IF IT'S DUST, SAND, WATER OR FIRE...USE PHYSICS
Before a Pixar animator can create a fiery explosion or a splash of water, they have to first understand physics. Pixar effects artist Sarah Beth Eisinger says knowing the way particles push or pull each other is the basis for creating these elaborate special effects.
GEOMETRY IS WHERE DINOSAUR SCALES ARE BORN
When you watch "The Good Dinosaur," you might not think twice about the texture of Arlo's green skin. But the artists at Pixar use geometry and a trick known as a "Voronoi diagram" to create patterns that could make up giraffe spots, the cracks you might see in dried mud, and yes, dinosaur scales.
HOW COMPUTER MODELS ENHANCE REALISM
One of the most crucial steps to making Pixar characters come to life is a process called "rigging." Brian Green, rigging technical director for Pixar, says artists create an entire digital model that allows them to move it around and act, giving them realistic human qualities-even if they're not human.
THE MATHEMATICS OF ANIMATION
Pixar's state of the art computers are where math meets artistry. Animator Rob Jensen says whether you are drawing by hand or drawing with computers, it all requires an understanding of math, whether you're making a ball bounce or helping Mr. Incredible lift a train car in "The Incredibles."

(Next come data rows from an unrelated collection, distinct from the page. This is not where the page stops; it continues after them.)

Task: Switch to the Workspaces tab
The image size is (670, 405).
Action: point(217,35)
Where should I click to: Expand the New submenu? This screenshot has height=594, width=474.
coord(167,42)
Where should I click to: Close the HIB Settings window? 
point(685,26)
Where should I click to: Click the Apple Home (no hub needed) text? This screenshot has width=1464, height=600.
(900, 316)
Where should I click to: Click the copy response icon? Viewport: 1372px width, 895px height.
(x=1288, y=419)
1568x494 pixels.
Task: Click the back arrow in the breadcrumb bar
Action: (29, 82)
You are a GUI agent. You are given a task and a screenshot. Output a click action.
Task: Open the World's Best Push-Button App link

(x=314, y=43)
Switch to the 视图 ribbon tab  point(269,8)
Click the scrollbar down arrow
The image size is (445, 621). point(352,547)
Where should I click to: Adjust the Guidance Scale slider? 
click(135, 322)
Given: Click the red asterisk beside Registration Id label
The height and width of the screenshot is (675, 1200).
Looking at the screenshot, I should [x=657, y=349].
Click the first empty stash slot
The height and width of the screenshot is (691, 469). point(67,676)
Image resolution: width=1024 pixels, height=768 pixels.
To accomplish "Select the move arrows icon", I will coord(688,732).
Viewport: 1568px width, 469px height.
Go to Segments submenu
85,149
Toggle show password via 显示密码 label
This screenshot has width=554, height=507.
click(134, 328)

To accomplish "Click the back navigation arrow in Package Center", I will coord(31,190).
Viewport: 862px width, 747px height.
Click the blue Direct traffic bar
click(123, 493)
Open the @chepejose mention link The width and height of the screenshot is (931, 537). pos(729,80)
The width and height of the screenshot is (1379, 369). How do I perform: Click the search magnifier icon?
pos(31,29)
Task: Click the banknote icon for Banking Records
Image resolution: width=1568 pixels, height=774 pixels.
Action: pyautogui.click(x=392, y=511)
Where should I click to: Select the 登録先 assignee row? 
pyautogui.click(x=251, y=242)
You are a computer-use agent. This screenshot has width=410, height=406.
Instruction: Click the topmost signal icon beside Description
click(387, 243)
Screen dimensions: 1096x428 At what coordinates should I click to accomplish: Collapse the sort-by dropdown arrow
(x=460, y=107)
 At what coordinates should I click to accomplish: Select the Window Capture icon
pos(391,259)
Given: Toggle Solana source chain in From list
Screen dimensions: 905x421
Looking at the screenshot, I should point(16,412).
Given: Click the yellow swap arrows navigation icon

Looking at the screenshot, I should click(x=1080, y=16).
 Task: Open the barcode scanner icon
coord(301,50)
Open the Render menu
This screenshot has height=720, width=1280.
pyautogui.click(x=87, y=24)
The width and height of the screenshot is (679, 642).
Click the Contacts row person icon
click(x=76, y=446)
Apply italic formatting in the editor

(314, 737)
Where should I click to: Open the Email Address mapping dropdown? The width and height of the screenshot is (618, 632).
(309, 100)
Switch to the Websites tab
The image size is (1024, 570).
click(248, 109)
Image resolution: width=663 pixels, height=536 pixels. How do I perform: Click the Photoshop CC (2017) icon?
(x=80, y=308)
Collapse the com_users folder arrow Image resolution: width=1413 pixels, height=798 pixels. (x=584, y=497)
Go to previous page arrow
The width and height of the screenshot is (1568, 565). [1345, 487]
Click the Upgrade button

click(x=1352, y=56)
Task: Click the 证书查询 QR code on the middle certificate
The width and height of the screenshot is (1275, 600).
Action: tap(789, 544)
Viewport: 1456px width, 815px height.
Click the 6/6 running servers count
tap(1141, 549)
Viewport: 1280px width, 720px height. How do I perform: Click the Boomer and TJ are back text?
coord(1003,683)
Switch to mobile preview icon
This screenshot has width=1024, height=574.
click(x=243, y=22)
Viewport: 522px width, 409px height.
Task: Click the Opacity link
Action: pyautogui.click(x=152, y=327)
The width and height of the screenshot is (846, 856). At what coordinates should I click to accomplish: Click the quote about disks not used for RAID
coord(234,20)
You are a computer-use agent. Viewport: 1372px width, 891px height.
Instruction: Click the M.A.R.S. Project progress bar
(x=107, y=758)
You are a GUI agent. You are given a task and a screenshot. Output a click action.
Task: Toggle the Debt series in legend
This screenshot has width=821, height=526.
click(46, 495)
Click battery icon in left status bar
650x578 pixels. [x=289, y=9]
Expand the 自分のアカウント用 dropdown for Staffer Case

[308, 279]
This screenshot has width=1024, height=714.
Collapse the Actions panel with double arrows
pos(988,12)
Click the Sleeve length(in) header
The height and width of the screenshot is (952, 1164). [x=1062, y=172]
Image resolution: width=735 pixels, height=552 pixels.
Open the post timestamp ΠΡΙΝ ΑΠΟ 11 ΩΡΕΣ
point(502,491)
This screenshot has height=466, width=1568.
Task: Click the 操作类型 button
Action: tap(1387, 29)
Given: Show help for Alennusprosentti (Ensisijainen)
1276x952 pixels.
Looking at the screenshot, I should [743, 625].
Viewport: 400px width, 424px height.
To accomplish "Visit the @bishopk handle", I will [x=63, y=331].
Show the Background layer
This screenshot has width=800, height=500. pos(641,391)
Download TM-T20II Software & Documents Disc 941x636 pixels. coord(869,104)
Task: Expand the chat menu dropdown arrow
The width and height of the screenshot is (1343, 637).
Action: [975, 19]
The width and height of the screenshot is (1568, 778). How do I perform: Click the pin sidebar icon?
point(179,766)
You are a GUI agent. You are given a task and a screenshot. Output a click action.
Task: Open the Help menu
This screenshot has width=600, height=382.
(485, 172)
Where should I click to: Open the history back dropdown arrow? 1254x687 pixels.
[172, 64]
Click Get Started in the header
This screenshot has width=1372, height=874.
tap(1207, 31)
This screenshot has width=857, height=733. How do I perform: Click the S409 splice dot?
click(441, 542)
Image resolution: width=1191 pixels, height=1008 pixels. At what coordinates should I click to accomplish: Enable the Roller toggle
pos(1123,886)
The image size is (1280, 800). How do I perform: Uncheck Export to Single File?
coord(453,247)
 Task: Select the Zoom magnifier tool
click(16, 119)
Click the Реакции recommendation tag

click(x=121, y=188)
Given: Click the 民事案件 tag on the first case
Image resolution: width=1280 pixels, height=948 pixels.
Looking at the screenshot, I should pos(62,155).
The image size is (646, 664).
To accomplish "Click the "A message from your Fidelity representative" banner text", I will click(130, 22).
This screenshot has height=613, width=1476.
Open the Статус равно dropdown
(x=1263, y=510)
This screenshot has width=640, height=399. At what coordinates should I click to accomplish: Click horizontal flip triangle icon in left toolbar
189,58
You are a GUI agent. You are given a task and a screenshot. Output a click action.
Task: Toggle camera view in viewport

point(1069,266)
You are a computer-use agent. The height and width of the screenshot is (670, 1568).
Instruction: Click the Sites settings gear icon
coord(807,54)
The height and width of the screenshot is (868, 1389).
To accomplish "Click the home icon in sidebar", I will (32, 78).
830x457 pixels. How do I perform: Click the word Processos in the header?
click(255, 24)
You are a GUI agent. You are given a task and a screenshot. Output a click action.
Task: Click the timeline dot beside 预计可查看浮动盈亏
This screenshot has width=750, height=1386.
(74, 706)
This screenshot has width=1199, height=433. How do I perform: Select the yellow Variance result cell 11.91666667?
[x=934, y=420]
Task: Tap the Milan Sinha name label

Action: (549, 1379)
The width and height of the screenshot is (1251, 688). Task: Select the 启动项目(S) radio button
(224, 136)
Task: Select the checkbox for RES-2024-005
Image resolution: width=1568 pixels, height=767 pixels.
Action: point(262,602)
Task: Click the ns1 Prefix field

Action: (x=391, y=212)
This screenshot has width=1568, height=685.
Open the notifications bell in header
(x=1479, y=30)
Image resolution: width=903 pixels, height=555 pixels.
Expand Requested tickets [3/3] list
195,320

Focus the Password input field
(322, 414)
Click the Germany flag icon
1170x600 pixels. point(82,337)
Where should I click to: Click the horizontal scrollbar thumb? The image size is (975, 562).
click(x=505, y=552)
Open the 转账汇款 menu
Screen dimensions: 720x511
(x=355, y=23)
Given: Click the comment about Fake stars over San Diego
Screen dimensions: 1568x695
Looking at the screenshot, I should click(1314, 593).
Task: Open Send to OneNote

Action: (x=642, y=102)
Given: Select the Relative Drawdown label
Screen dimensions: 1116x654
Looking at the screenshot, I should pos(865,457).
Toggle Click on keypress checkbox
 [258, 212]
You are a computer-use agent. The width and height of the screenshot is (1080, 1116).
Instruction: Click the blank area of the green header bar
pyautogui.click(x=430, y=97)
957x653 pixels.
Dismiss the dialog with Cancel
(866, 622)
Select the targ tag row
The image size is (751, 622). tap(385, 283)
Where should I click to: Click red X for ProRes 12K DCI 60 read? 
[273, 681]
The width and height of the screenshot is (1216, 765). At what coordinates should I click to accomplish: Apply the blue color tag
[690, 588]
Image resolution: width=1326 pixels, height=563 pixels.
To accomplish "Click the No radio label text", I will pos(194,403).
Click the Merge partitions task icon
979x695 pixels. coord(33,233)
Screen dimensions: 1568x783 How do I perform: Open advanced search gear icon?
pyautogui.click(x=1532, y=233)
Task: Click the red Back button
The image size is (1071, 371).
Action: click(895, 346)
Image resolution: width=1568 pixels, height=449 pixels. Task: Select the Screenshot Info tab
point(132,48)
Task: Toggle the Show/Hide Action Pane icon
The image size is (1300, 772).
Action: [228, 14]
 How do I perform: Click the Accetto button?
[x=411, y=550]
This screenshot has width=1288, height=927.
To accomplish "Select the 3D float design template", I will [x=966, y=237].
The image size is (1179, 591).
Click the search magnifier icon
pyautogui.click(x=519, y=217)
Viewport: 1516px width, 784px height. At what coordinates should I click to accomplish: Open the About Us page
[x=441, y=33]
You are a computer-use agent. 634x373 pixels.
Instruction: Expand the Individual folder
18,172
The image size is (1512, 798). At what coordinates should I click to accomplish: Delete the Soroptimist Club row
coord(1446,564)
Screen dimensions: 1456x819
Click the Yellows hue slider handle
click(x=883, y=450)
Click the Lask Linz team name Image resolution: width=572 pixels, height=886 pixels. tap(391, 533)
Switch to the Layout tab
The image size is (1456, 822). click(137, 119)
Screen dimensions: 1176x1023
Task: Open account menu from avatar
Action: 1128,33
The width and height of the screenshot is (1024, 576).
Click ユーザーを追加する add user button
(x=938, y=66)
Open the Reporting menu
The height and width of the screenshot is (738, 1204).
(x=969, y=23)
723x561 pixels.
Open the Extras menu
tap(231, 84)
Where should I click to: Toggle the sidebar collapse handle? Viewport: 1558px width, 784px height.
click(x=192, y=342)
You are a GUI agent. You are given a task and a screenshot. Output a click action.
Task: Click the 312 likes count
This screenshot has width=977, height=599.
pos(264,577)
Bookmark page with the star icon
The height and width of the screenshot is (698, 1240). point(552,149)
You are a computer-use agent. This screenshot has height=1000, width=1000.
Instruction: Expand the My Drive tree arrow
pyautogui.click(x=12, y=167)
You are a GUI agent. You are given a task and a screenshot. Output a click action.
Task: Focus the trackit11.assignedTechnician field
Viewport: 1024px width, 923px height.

THE PARABOLAS ARE ALWAYS GREENER...
What might appear to you as grass blades in "A Bug's Life" or "Brave" are really parabolas in the Pixar world. Translation: More math.
"I think most people think of maths as something boring and mechanical, but that's not the way we see mathematics at Pixar," artist Inigo Quilez explains. "For us, maths are a tool to create images, movement, richness and fun."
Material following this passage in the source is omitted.